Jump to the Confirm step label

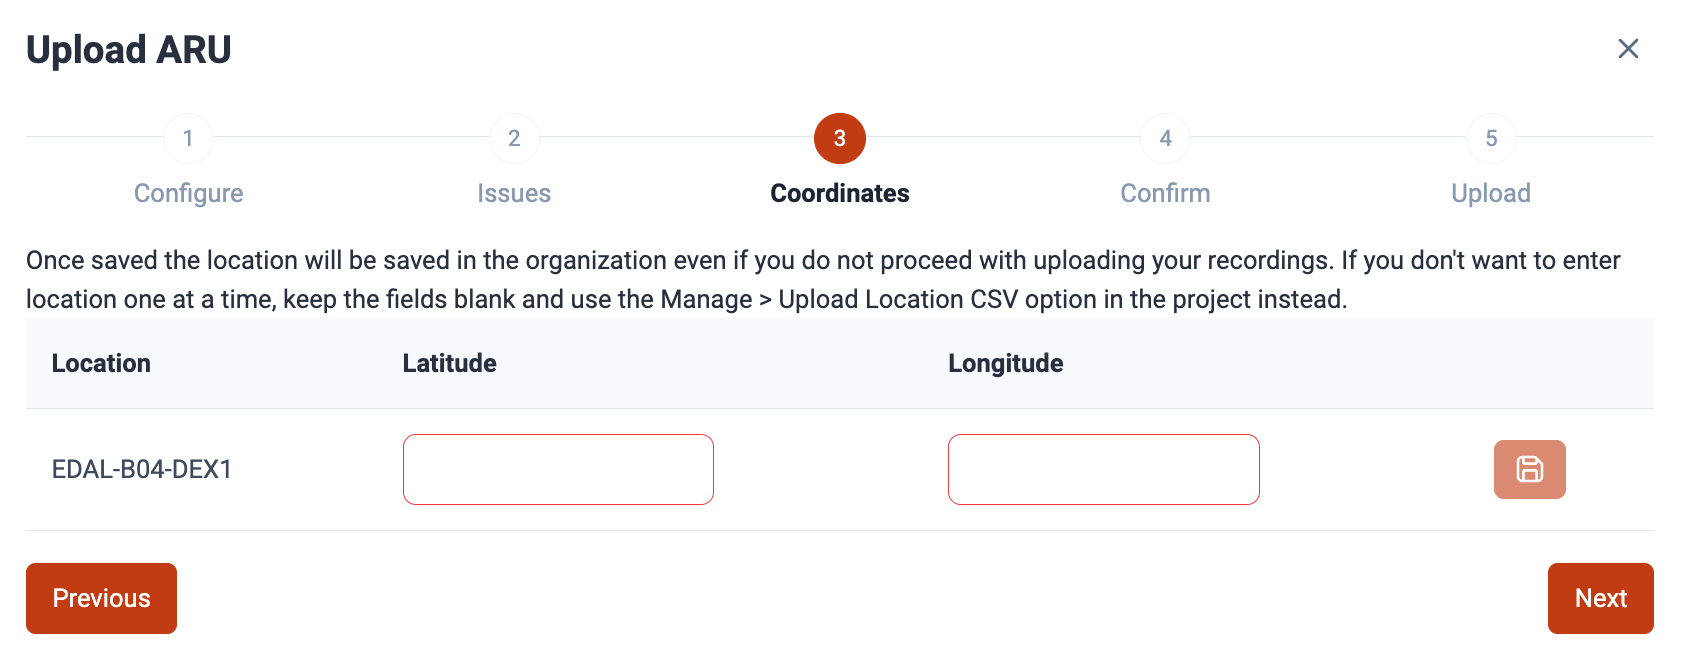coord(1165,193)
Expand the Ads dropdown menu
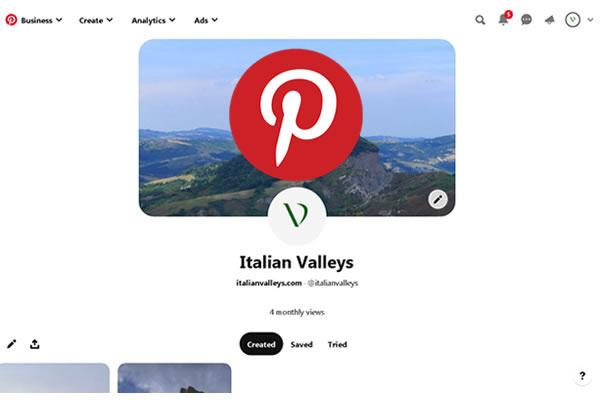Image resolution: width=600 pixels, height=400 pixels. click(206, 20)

---

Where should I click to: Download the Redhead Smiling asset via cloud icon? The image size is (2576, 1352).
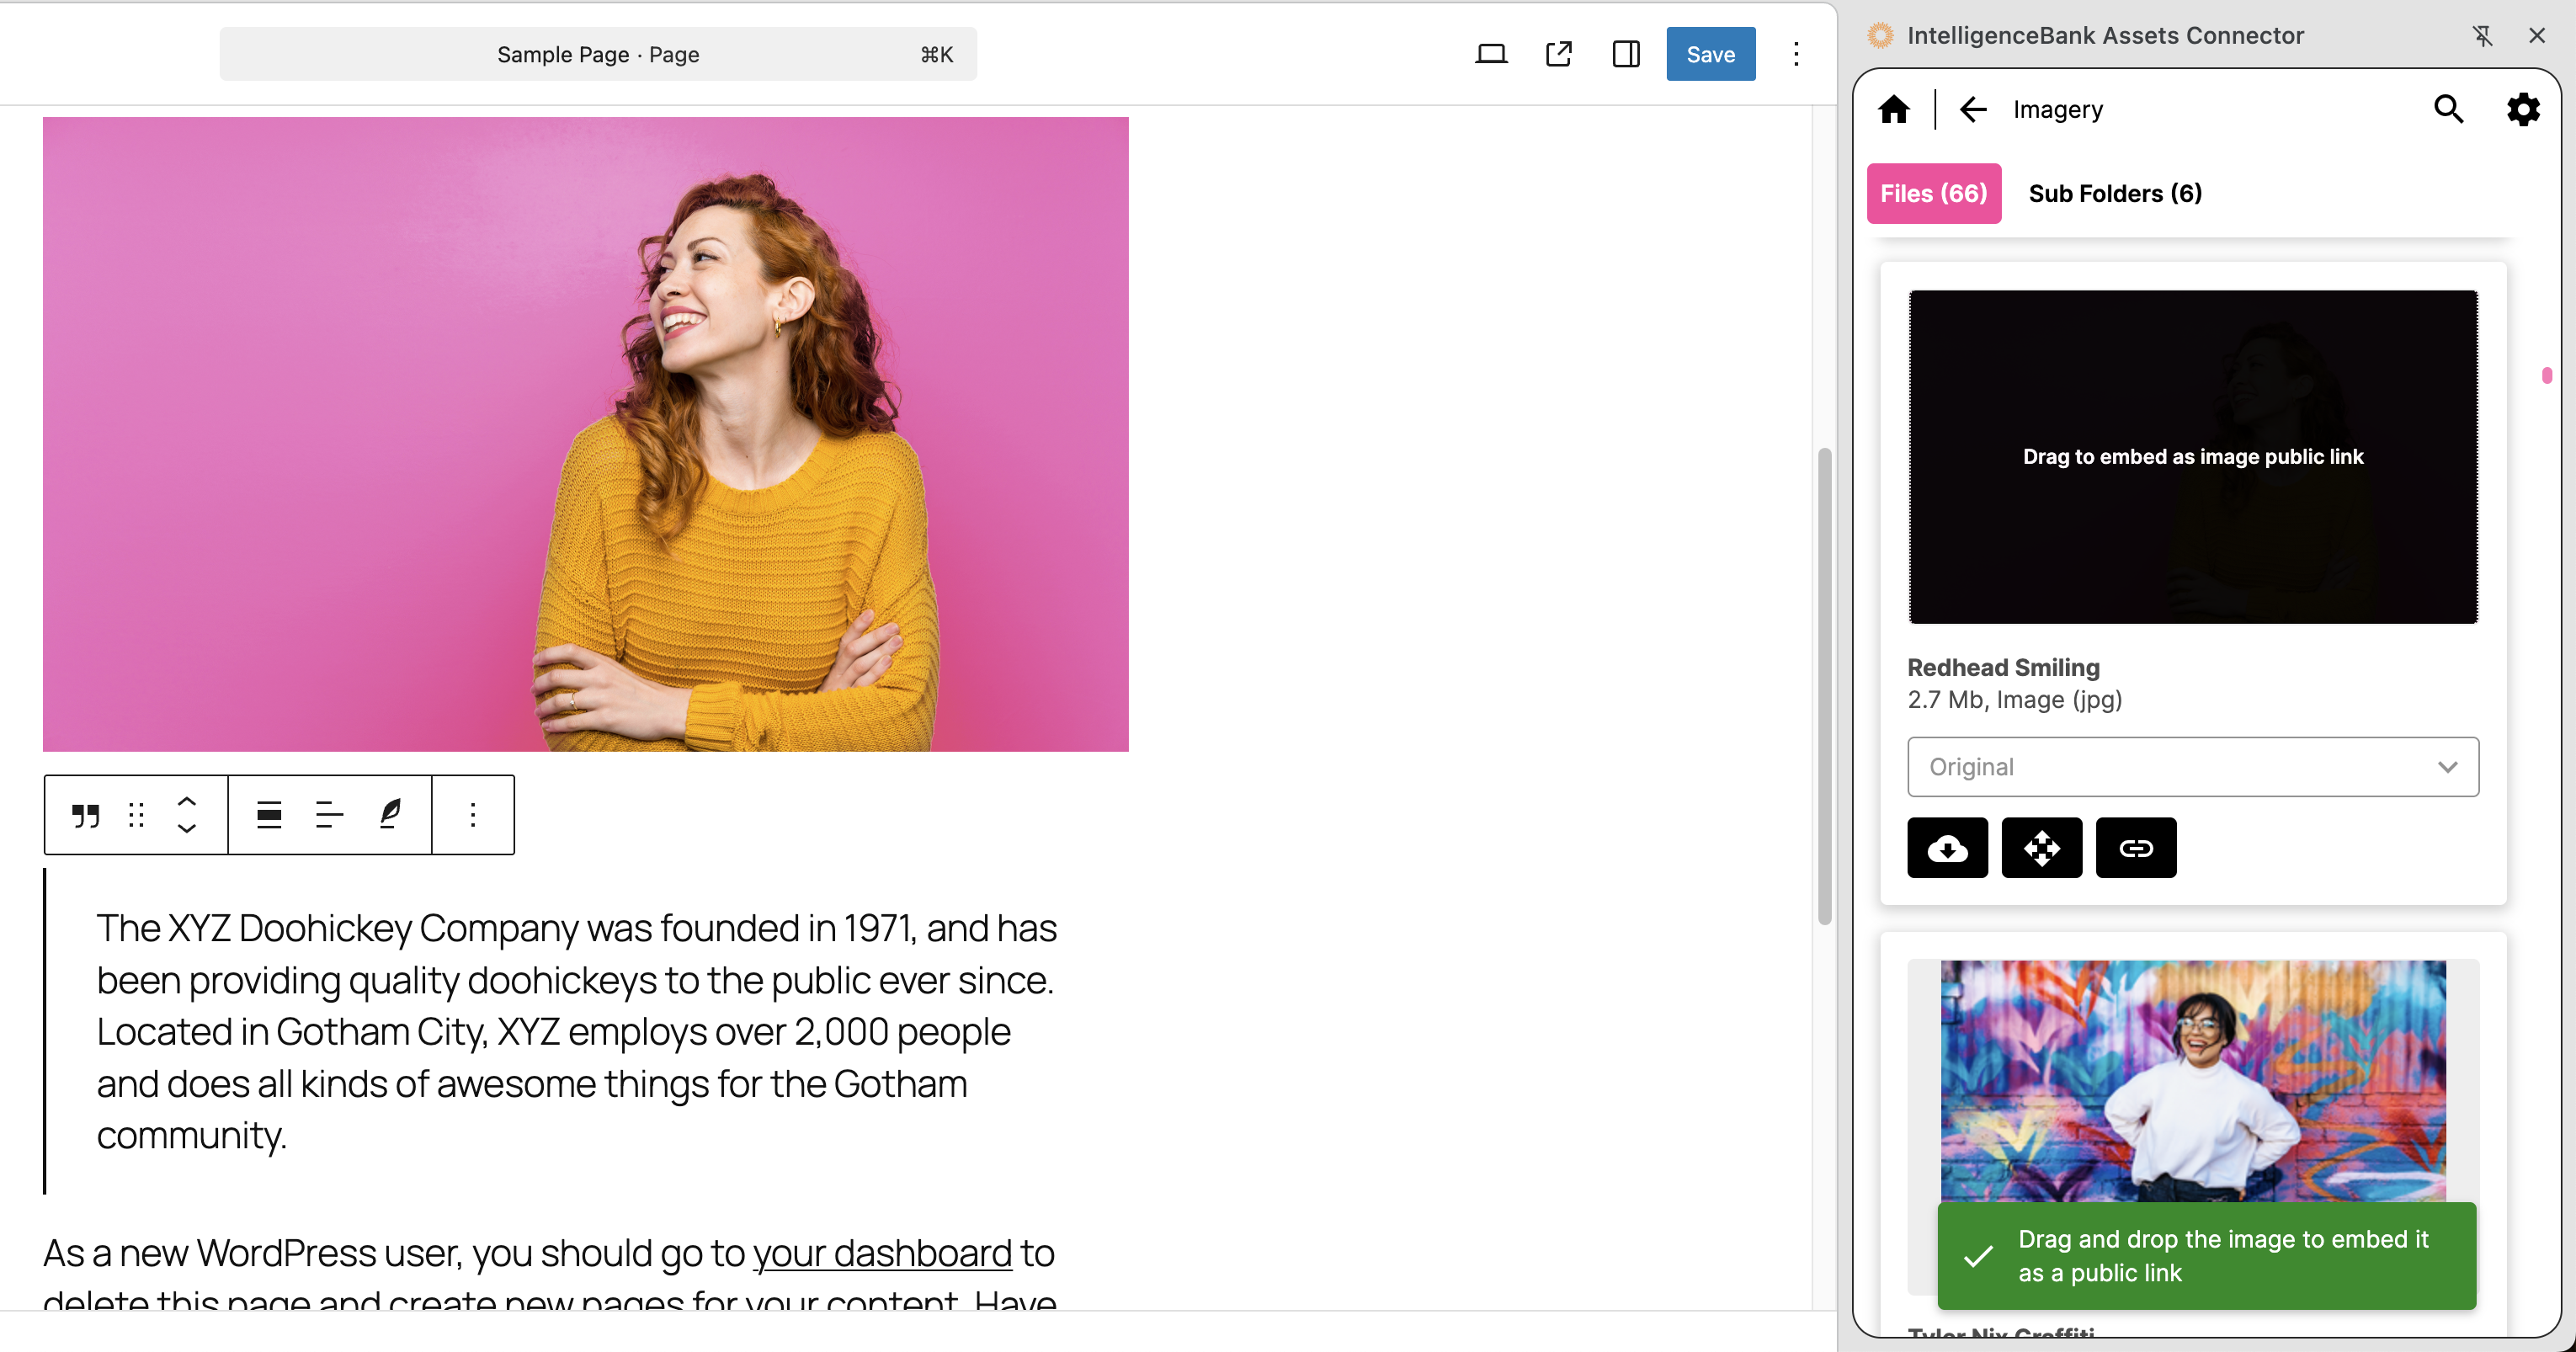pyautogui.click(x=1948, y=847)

* _What is required_: Rewrite the items from the line with "Jump to the Confirm step label" to the line with "Image resolution: width=600", replacing "Jump to" with "Go to" and keeping everything else the same. Omit the pictures from your answer.

* _Response_:
Go to the Confirm step label

coord(1165,193)
Expand the Ads dropdown menu
Image resolution: width=600 pixels, height=400 pixels. click(206, 20)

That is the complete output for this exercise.